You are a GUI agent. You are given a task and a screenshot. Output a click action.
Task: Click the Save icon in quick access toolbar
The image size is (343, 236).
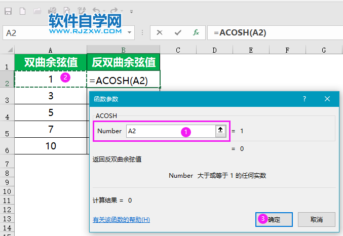coord(9,10)
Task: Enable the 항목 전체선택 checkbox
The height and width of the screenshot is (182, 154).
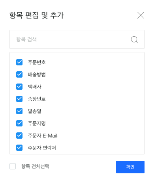Action: (x=13, y=166)
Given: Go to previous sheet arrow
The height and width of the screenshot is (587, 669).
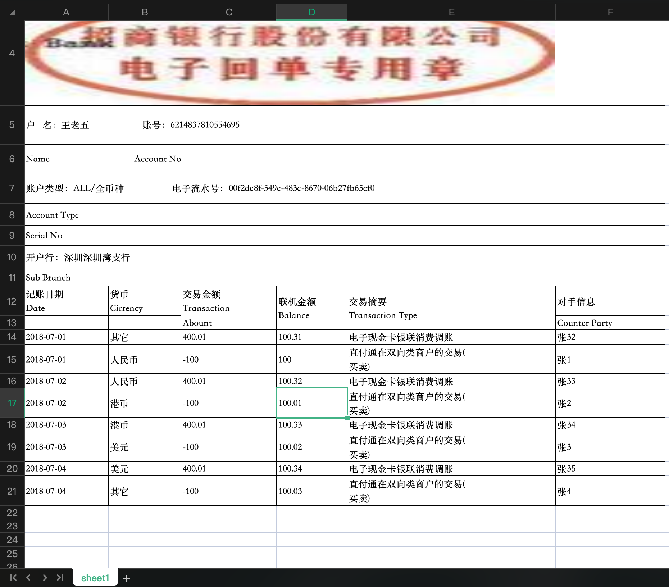Looking at the screenshot, I should point(28,578).
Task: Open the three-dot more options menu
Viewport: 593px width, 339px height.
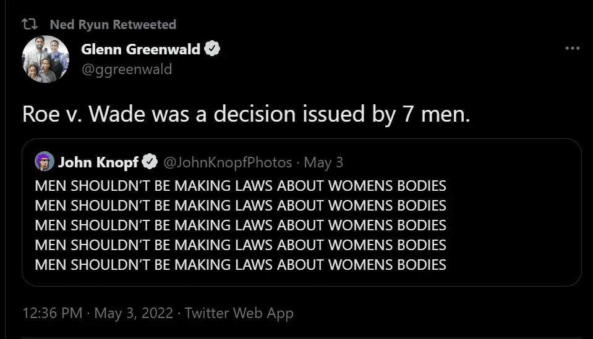Action: [x=573, y=49]
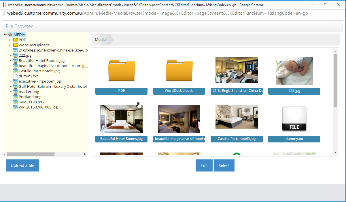Click the dummy.txt FILE icon
The width and height of the screenshot is (346, 202).
(294, 119)
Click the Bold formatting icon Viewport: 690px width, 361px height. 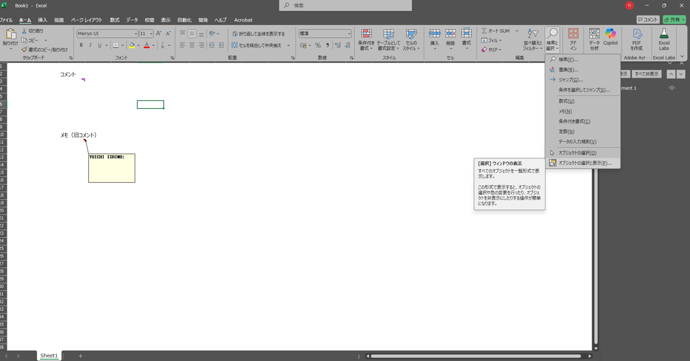click(81, 45)
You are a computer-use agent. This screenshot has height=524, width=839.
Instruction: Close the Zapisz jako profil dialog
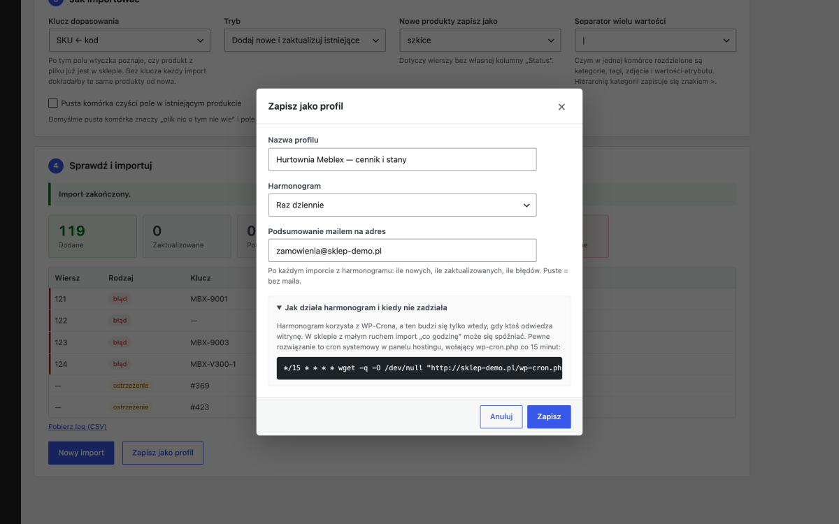561,107
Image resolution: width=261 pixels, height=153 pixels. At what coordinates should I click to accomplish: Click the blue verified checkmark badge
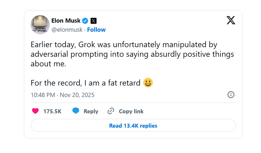[x=85, y=21]
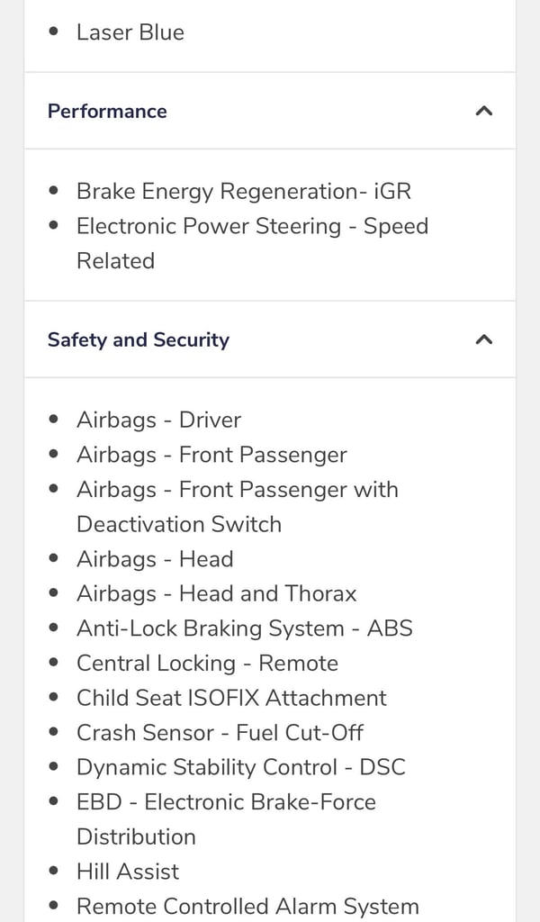Click the Safety and Security heading

(139, 339)
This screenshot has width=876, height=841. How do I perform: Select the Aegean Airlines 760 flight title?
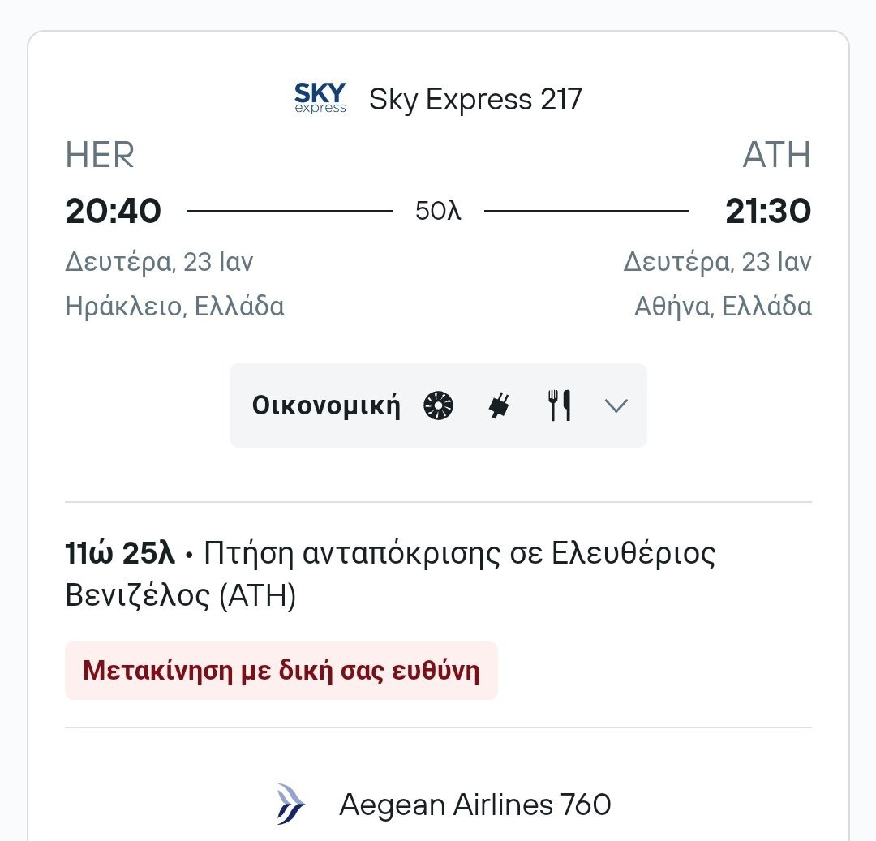tap(475, 805)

========

:: Directions for this task ::
Using the material above, copy every line in which the string "agent" occurs.

:: Result of this task ::
You are a GUI agent. You are given a task and a screenshot. Output a click action.
You are a computer-use agent. This screenshot has height=524, width=839.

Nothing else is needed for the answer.